WRITTEN PROBLEM – Could you edit the records starting at the line containing "so click(x=986, y=626)." and ending after the line containing "coordinates (674, 272).", replacing "Locate an element" with "Find an element" and leaving everything else unchanged?

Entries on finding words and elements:
_ _ _
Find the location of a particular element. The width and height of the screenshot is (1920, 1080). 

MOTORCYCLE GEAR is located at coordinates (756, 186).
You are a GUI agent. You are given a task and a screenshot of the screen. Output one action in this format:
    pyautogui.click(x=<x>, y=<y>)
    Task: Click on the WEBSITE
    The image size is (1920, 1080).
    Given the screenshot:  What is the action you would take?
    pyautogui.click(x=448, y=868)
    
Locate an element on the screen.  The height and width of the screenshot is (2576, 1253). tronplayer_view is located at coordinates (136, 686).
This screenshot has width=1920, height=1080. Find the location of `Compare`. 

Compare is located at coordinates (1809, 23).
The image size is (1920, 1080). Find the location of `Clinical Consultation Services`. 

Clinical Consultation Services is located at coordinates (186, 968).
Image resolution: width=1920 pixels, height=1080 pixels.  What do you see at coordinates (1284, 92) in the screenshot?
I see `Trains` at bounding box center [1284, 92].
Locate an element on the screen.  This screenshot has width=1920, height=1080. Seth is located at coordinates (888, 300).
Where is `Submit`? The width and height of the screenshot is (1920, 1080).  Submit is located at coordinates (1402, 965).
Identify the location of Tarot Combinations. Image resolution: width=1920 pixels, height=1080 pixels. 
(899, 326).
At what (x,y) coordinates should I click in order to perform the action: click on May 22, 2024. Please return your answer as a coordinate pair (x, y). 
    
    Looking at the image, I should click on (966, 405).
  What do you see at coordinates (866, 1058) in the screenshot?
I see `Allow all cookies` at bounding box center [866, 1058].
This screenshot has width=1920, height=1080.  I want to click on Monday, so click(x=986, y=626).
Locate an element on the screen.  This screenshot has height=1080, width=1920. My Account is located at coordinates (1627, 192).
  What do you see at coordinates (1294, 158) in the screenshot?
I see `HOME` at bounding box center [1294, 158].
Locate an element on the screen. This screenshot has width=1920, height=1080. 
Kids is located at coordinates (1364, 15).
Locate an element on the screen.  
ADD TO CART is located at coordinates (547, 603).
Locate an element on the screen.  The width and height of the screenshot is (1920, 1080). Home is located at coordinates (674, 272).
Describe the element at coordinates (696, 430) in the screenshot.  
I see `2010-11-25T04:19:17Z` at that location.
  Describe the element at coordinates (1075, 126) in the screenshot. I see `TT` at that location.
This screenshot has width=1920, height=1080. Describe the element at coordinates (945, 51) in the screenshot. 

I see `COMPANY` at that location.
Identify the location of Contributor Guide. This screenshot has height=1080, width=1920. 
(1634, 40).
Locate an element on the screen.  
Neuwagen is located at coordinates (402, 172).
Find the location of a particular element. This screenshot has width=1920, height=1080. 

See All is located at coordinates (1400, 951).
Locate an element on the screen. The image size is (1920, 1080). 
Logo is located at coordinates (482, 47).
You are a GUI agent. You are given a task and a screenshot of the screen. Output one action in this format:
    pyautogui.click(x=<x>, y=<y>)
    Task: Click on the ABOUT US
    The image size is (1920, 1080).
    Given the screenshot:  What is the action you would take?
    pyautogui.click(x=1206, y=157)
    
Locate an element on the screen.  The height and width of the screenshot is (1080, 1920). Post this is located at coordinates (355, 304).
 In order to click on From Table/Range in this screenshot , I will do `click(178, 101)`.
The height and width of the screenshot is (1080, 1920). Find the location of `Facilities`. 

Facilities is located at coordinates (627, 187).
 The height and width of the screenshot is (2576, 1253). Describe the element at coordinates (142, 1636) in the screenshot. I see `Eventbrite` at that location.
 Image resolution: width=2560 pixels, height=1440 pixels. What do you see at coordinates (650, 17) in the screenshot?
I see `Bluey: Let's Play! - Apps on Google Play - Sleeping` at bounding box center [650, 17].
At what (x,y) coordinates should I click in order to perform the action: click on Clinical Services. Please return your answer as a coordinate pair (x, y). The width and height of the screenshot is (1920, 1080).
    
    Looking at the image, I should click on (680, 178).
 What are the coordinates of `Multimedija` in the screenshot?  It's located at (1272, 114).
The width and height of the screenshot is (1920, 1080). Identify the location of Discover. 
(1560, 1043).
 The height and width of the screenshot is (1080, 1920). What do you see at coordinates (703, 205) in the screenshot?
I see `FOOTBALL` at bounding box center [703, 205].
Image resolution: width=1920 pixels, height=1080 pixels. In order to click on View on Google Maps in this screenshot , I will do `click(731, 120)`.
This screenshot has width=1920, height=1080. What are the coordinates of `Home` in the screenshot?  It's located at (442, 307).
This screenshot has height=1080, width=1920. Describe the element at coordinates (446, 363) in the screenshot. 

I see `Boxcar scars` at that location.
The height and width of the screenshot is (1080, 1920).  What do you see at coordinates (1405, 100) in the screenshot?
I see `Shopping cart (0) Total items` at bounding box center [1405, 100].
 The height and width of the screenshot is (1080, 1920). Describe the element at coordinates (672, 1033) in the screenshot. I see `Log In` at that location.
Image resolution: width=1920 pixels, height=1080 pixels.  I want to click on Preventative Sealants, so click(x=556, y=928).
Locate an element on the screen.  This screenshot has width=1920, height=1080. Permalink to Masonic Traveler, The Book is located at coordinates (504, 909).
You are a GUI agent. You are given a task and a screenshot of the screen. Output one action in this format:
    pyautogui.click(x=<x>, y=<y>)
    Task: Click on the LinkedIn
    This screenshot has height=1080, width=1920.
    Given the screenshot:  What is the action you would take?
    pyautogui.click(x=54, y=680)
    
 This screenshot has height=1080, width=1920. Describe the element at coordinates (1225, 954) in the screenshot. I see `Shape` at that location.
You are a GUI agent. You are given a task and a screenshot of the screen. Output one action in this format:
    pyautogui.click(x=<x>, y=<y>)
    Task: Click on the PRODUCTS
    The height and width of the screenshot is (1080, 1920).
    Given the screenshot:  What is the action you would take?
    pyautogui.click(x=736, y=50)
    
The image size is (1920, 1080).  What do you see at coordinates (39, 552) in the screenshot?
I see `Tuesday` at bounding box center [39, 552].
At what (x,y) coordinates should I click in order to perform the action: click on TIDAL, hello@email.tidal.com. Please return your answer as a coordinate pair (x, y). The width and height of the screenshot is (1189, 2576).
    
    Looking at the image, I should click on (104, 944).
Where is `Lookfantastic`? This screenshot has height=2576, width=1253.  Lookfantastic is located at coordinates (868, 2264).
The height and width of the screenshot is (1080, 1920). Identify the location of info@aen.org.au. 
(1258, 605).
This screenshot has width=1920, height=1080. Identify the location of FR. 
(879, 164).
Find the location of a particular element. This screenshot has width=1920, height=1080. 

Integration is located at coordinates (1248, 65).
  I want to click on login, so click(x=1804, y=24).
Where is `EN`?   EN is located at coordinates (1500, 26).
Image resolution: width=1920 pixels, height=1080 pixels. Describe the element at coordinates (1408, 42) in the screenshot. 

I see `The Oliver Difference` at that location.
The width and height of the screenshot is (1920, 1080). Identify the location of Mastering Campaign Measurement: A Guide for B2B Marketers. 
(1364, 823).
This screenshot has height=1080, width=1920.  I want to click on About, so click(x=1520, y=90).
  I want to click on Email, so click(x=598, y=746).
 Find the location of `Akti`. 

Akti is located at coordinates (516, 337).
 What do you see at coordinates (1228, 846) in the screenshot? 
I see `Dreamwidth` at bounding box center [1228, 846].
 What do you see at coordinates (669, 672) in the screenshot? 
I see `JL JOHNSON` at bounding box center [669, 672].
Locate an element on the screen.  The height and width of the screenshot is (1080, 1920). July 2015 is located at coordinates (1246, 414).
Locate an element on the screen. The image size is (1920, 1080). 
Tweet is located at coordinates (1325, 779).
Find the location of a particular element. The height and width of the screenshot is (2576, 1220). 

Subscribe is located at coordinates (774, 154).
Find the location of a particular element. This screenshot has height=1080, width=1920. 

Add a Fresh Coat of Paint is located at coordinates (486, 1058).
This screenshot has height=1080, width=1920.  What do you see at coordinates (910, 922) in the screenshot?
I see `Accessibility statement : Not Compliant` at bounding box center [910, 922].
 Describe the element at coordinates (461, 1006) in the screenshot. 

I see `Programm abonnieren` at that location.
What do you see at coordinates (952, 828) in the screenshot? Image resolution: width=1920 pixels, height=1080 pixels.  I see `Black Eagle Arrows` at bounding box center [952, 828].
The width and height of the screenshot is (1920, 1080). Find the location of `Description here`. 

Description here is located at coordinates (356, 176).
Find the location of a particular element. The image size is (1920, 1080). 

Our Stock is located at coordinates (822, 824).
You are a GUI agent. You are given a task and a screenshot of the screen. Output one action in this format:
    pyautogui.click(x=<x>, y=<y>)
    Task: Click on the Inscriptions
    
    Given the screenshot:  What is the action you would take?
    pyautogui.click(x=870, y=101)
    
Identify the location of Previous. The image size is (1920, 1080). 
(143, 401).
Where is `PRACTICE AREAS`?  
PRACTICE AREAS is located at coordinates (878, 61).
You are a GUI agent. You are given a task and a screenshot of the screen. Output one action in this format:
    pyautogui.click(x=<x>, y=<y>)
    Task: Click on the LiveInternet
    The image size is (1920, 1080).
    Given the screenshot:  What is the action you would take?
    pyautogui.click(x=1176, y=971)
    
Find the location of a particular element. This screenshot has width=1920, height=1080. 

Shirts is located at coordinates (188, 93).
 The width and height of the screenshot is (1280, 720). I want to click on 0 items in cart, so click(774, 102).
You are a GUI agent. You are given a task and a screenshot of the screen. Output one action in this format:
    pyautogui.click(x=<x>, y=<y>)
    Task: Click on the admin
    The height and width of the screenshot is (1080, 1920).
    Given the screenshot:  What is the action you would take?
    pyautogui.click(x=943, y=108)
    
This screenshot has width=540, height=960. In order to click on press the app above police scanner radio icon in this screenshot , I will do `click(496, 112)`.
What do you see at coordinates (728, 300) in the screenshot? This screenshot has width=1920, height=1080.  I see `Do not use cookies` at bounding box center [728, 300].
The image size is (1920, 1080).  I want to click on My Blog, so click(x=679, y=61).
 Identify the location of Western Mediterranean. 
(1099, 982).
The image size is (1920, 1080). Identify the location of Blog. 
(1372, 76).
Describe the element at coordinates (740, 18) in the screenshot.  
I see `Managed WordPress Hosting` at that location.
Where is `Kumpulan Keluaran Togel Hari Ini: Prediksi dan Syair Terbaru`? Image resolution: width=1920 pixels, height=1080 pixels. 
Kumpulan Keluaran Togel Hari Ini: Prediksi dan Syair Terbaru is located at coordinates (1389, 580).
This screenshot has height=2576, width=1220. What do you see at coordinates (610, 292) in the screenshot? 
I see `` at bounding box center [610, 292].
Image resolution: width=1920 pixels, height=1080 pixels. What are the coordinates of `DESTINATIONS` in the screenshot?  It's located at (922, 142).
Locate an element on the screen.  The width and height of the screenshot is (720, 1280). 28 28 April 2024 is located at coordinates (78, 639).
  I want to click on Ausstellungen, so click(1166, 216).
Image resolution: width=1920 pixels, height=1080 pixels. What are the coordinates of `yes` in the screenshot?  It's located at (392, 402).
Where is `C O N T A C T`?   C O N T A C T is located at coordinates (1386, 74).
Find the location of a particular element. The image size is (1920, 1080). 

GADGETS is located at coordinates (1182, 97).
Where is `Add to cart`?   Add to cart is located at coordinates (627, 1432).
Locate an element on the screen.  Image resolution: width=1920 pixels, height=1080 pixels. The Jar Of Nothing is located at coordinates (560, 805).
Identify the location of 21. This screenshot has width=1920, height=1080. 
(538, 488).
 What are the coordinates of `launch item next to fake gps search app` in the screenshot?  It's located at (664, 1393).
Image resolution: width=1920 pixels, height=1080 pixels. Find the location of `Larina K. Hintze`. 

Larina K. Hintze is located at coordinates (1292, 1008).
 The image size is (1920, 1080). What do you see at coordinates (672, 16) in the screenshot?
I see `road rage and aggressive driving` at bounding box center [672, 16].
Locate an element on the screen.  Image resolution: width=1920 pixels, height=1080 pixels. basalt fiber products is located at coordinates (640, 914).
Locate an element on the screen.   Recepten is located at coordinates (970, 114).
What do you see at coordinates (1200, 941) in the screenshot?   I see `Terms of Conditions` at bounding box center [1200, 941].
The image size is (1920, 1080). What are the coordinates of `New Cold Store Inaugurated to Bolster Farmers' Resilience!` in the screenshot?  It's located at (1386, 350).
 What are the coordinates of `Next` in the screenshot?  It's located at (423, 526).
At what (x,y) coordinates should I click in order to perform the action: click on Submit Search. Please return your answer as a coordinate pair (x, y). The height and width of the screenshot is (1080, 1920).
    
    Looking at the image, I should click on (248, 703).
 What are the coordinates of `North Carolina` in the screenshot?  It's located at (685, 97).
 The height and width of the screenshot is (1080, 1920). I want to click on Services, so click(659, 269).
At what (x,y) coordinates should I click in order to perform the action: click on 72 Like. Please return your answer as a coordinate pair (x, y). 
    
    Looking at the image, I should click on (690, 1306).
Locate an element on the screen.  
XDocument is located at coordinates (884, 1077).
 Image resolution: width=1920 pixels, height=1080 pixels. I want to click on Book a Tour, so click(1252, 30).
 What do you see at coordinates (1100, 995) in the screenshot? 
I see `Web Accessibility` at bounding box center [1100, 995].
_ _ _
RESULT OF THE TASK –
This screenshot has width=1920, height=1080.  I want to click on Monday, so click(x=986, y=626).
Find an element on the screen.  This screenshot has height=1080, width=1920. My Account is located at coordinates (1627, 192).
  What do you see at coordinates (1294, 158) in the screenshot?
I see `HOME` at bounding box center [1294, 158].
Find an element on the screen. This screenshot has width=1920, height=1080. 
Kids is located at coordinates (1364, 15).
Find an element on the screen.  
ADD TO CART is located at coordinates (547, 603).
Find an element on the screen.  The width and height of the screenshot is (1920, 1080). Home is located at coordinates (674, 272).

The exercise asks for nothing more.